___ SOURCE EXCERPT

Stross suggests that the minimum requirements for maintaining technological civilisation would be a population in the range of 100 million – 1 billion. In the realm of science fiction, this has ramifications for Mars colonies and the like. Back on earth, the complexity of modern economies is a key driver of international trade and urban agglomeration economies.
— Kyle Miller (@kyleplans) October 27, 2016
Speaking of, economist Sandy Ikeda writes (on Market Urbanism) about the functioning of urban economies: “Spillovers: Knowledge, Beer and Technology“. It’s a clear take on a complex topic.
So it would be helpful to think of “knowledge spillovers” as including things like “noticing what others are doing.” Again, “spillover” suggests that the knowledge is being conveyed accidentally. Someone starting a new business doesn’t want competitors to know what she’s doing, just as Oscar de la Renta wouldn’t want to tip his hand to Donna Karan. But the density of big cities like New York or London makes three things possible.
First, because there’s so much going on, on the streets and in the theaters, it’s much easier to notice what other people are doing, often whether we want to or not. But if someone in a competing or a complementary line of activity does something new, that newness gets diffused through a city (via social networks or by sheer accident) very quickly. By the same token, the possibility of our new ideas leaking out to competitors is also higher. All of which fuels competition.
Second, the cohesiveness of a big city, its “ability-to-get-together-with-socially-distant-peopleness,” means making those novel connections and then following through on them is also much easier. Those 6.6 people we frequently meet in a city are more likely to have connections with more diverse and relevant talent than if they were in a smaller town.
Third, cities, especially big ones, don’t just have a wide range of knowledge and skills on the supply side. On the demand side, there’s a much broader range of tastes and an ethos of greater tolerance and experimentation than you’re likely to find elsewhere. Of course, you can sell globally via eBay or online stores. But with a few exceptions those places don’t start global. Rather, they tend to start small and cater to local demand (even though they have a website); then, if they’re successful locally, they may expand globally.
Unrelated to this, here’s the surprising result of a real-life tortoise vs hare race:
The real-life race between the rabbit and the tortoise, and guess who wins? pic.twitter.com/QMy7oRi3H1
— People's Daily,China (@PDChina) October 22, 2016
Autonomous vehicles have been getting more buzz lately. Yonah Freemark of the Transport Politic has a sharp take on the issue: “Do we have the political will to build a different type of transportation system? Or will the rise of autonomous vehicles simply reinforce existing norms?”
Robin Chase, the founder of Zipcar, has laid out an intuitive way of understanding this issue using a binary “heaven or hell” construction (note: I’ve interviewed her in the past on how autonomous cars will impact the transit system). According to this formulation, we could have “heaven” if we had fleets of shared, electric, driverless cars powered by renewable energy, plus a redistributive economy that ensures that people who once had jobs in the transportation sector have access to a minimum income. On the other hand, we could have “hell” if everyone owns his or her own driverless car that does our errands, parks our cars, and circles the neighborhood waiting for us to need it again.

______

▶ **GIVEN INSTRUCTION 1**:
Could you rewrite the blog roundup from "Stross suggests that" to "a complex topic.", changing "Mars colonies" to "lunar bases"?
▶ **GIVEN INSTRUCTION 2**:
In the blog roundup:
(a) What population range does Stross give as the minimum for maintaining technological civilisation?
(b) How many people do we frequently meet in a city?
(c) Who founded Zipcar?
▶ **GIVEN INSTRUCTION 3**:
Could you extend the blog roundup beyond its final sentence?
The material after this point comes from a separate source.

___ RECORDS PROVIDED

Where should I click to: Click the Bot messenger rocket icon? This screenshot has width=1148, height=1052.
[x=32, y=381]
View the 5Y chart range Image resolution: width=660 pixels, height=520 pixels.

______
___ RECORDS PROVIDED

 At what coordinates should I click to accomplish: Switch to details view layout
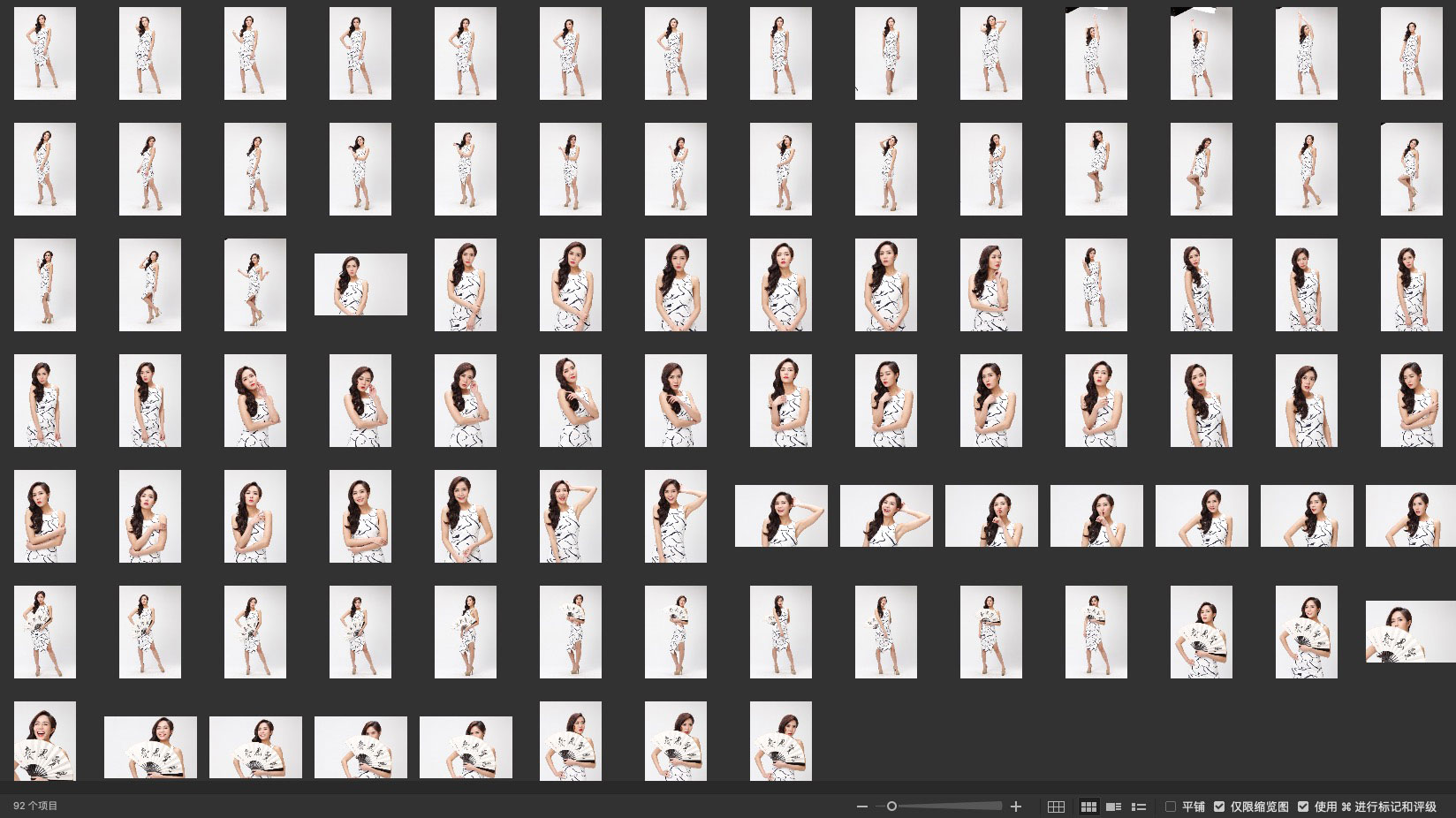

______
___ RECORDS PROVIDED

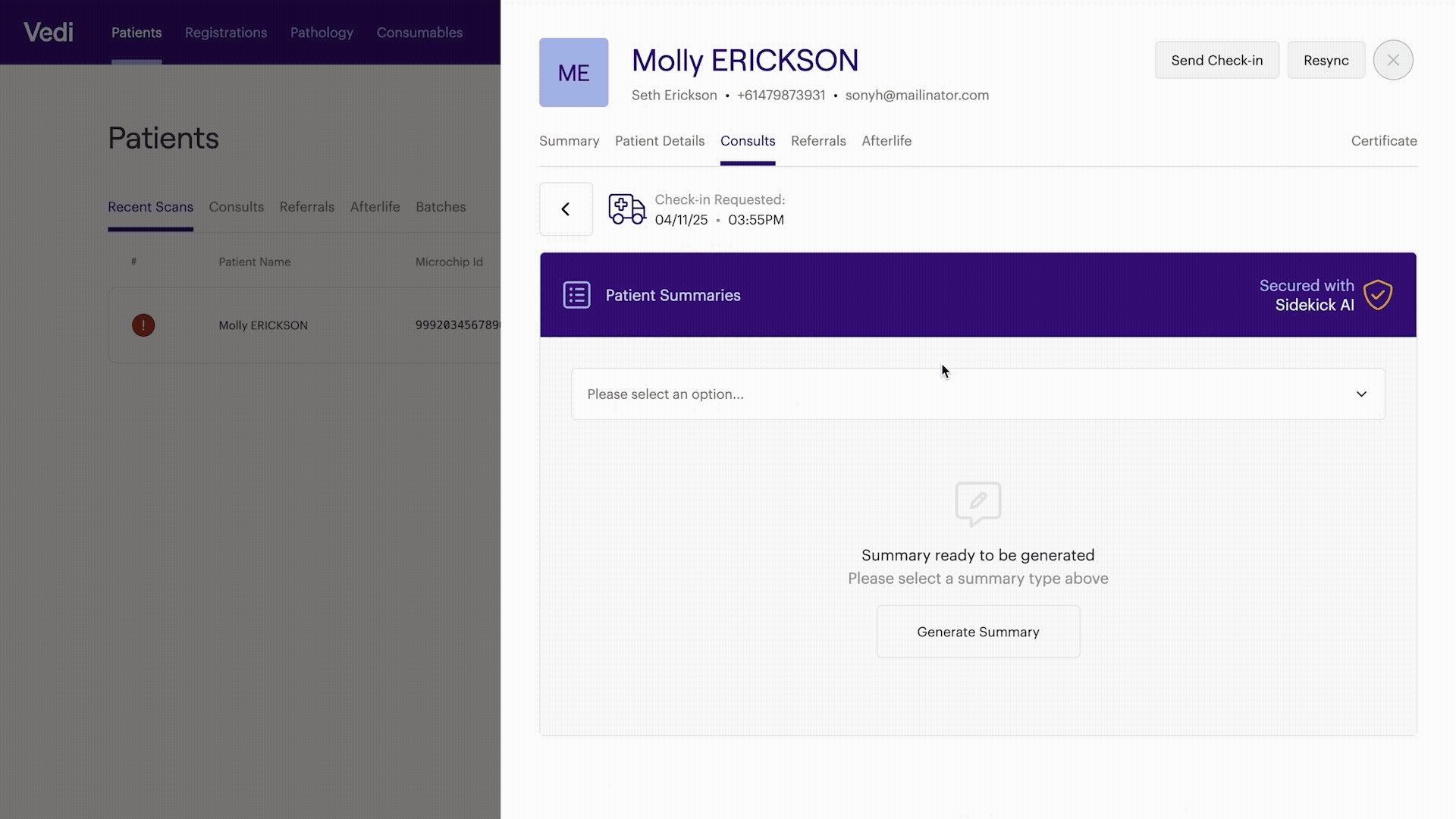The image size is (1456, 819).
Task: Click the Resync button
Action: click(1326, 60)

______

▶ **WRITTEN ANSWER 1**:
Stross suggests that the minimum requirements for maintaining technological civilisation would be a population in the range of 100 million – 1 billion. In the realm of science fiction, this has ramifications for lunar bases and the like. Back on earth, the complexity of modern economies is a key driver of international trade and urban agglomeration economies.
— Kyle Miller (@kyleplans) October 27, 2016
Speaking of, economist Sandy Ikeda writes (on Market Urbanism) about the functioning of urban economies: “Spillovers: Knowledge, Beer and Technology“. It’s a clear take on a complex topic.

▶ **WRITTEN ANSWER 2**:
(a) 100 million – 1 billion
(b) 6.6
(c) Robin Chase

▶ **WRITTEN ANSWER 3**:
[…] Payton Chung, who is more skeptical than me of the ease with which the transportation system will evolve into universalized autonomous vehicles, notes thoughtfully that “It’s important to remember that American suburbia is a political and social construct, not a fact of life, and that policies put into place immense structural supports for American suburbs.”
Indeed, the same can be said about our transportation system as a whole, and its relationship to the cities it serves; it isn’t a random coincidence that people commute in very different ways in New York and Dallas. We do not have to accept the “hell” scenario of Tesla’s creation—but working to produce “heaven” requires more than resting our hopes on the economic benefits of sharing vehicles versus owning our own. Advancing positive change for our cities means recognizing the trouble with simply accepting whatever is most appealing on the market, or whatever the market leaders are promoting.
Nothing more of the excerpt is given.